Certain jobs evolve with time — sometimes the nature of the job changes, and sometimes the necessary knowledge does. The demands from workers therefore can shift as well, in some cases quite rapidly, requiring workers to update their skills fairly frequently in response to the changing environment. Workers in such jobs often develop expertise in new areas — be it through pursuit of new tasks at work or through additional learning.
“Day by day, skill by skill, the basic building blocks of a job are repositioned, until the role looks much different than it did just five years ago,” said a recent report from The Burning Glass Institute, a Boston-based research group. “Yet the job title — and the worker in the job — may remain the same.”

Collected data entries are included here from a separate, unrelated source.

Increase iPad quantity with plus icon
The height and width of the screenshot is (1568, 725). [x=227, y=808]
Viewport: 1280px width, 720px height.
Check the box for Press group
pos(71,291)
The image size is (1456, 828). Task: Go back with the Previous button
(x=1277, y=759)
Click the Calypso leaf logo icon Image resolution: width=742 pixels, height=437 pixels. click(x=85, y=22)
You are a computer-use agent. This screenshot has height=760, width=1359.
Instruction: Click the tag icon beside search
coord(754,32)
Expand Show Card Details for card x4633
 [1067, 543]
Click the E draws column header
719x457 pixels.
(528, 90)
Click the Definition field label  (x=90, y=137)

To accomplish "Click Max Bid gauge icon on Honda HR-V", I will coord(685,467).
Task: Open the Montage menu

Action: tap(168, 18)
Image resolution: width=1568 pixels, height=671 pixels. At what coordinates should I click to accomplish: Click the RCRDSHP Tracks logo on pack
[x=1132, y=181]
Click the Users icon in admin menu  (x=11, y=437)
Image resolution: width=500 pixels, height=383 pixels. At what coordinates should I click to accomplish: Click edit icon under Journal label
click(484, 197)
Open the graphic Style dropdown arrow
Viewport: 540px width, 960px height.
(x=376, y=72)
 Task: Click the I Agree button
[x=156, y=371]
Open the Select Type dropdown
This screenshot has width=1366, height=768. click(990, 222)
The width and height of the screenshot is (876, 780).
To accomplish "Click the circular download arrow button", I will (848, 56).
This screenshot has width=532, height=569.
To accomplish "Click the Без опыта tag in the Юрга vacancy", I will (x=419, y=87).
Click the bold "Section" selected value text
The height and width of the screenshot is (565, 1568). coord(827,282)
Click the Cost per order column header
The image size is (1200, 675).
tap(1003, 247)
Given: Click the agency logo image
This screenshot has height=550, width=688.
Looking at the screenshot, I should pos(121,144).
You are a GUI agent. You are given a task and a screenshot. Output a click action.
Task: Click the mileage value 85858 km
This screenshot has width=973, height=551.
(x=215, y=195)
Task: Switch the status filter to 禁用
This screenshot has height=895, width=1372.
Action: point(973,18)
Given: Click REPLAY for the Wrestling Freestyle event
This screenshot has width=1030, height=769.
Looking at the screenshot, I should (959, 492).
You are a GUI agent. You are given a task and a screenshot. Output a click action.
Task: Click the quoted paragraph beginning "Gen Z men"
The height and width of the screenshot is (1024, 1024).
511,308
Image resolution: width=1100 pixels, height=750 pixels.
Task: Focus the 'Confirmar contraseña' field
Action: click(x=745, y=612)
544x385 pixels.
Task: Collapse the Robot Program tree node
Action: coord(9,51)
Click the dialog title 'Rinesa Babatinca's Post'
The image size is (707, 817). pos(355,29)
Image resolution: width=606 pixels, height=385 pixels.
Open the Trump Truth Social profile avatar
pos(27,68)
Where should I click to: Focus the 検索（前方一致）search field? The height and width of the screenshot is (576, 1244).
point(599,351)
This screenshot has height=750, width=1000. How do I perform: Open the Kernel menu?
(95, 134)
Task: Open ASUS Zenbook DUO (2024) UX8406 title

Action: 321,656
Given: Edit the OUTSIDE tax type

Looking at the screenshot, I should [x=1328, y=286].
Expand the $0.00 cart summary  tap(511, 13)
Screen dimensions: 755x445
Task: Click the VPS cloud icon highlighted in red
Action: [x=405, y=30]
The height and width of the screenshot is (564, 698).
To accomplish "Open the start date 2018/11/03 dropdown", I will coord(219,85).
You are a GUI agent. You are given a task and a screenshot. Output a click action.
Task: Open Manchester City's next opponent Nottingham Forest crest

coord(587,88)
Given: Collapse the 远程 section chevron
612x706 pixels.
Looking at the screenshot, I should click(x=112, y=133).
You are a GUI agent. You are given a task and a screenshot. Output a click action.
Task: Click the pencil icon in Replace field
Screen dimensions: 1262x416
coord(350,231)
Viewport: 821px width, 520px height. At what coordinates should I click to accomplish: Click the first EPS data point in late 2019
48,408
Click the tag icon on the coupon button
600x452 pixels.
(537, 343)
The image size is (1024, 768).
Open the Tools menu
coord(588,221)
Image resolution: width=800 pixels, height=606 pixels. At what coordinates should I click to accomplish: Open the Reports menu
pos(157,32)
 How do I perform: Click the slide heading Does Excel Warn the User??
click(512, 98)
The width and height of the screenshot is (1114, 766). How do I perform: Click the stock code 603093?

These days, this is especially true of jobs directly involved with the digital environment, from coding to social media. (Also see, these are the highest paying jobs you can get without a college degree.)
A computer scientist might need to learn a new programming language that did not exist just a few years earlier. Data engineers might want to pursue new advances in the related area of data science, making them more valuable to employers for having skill sets in two closely aligned fields. Advertising managers a decade ago needed less experience in online marketing, such as through websites and video streams, than they do today.
Jobs whose skill expectations change rapidly over a short period of time are considered to have a high rate of so-called skill disruption. This rate of disruption varies by job type. For instance, the skill disruptions for a music recording artist is lower than for a website administrator.
To identify the jobs at greatest risk of skill disruption, 24/7 Wall st. reviewed the skills disruption index for 678 occupations from the May 2022 report “Shifting Skills, Moving Targets, and Remaking the Workforce,” published by The Burning Glass Institute, a research organization focused on labor in the United States. The report, which covered 2016 through the third quarter of 2021, measures the amount of skill change in an occupation on a scale from 0-100, with 0 being the least amount of disruption and 100 being the greatest.
About 37% of the top 20 skills requested by employers have changed from 2016 to 2021, according to the report. Jobs with the highest level of skill disruption include industrial psychologist, industrial designer, financial quantitative analyst, and robotic engineer. As thes job titles suggest, jobs with high rates of skill disruption tend to pay better than those with lower rates of disruption. (Here are 65 jobs with six figure salaries.)
For data engineers, the occupation that scores 100 on the index, close to 75% of the top skills often required for that occupation have changed over the five-year review period.